*** Supplied information Section Begins ***
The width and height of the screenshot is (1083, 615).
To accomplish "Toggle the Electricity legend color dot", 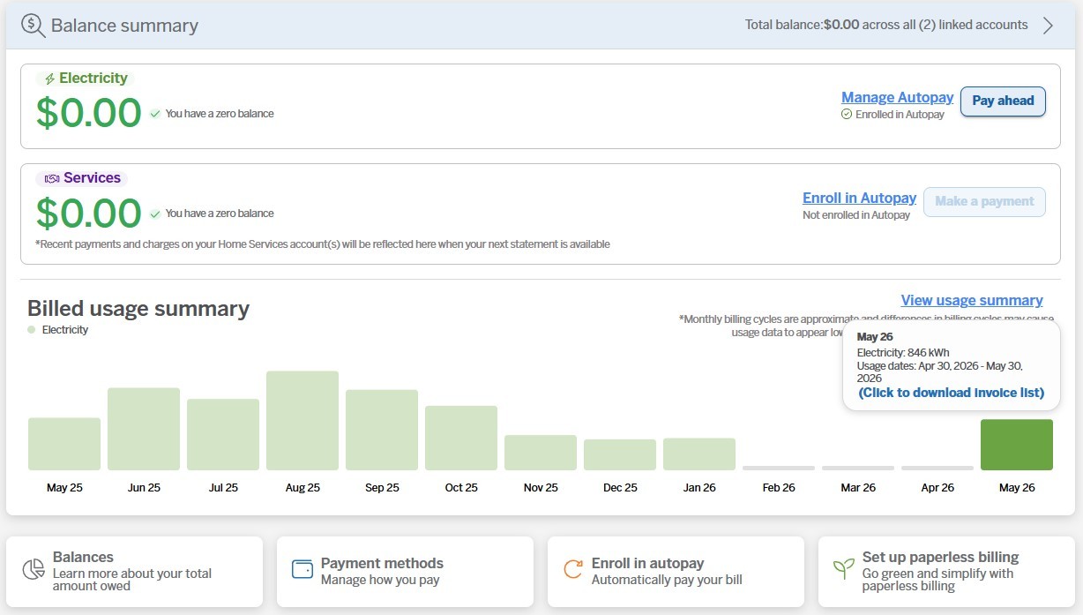I will (x=32, y=330).
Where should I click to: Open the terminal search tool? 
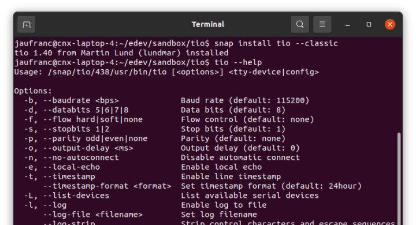300,24
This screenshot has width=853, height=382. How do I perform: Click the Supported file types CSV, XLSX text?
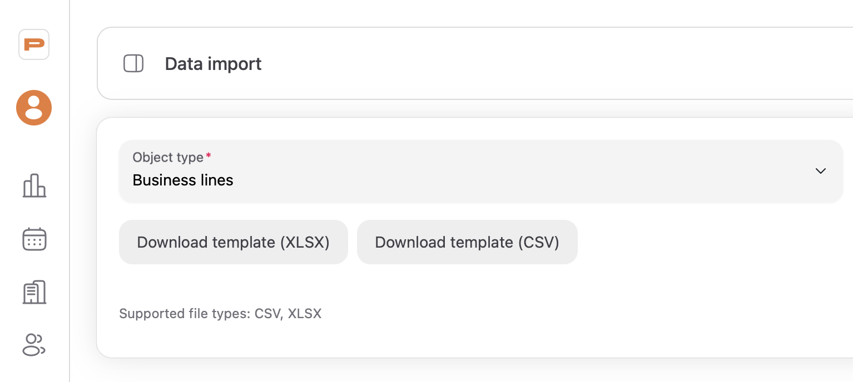(220, 314)
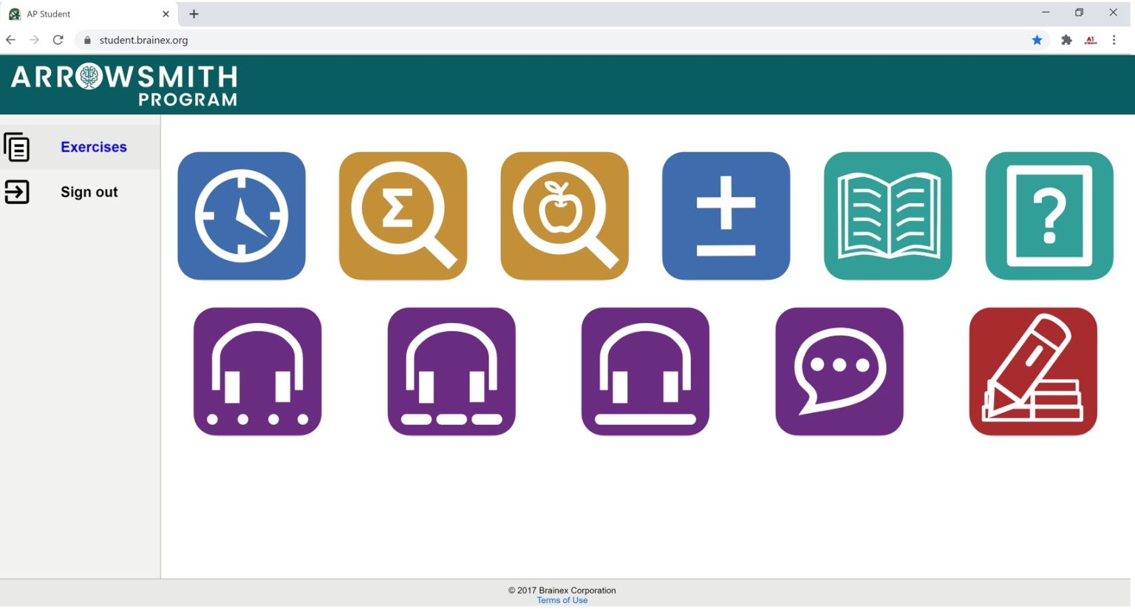Open the third headphones exercise
Image resolution: width=1135 pixels, height=609 pixels.
click(x=645, y=371)

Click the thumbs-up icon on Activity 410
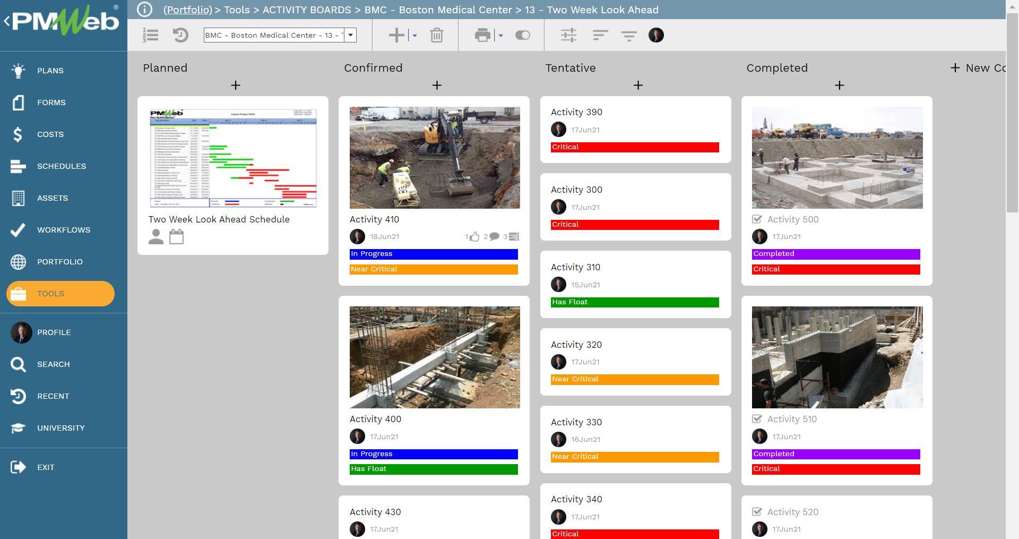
*** Supplied information Section Ends ***
▶ Problem statement:
Your answer must be the lines from the one containing "This screenshot has" through the final line of the entries, duplicated exactly, with both ends kept and all pictures left out.

▶ Expected output:
This screenshot has width=853, height=382. How do I perform: Click the Supported file types CSV, XLSX text?
(220, 314)
Open the third headphones exercise
Image resolution: width=1135 pixels, height=609 pixels.
click(x=645, y=371)

Click the thumbs-up icon on Activity 410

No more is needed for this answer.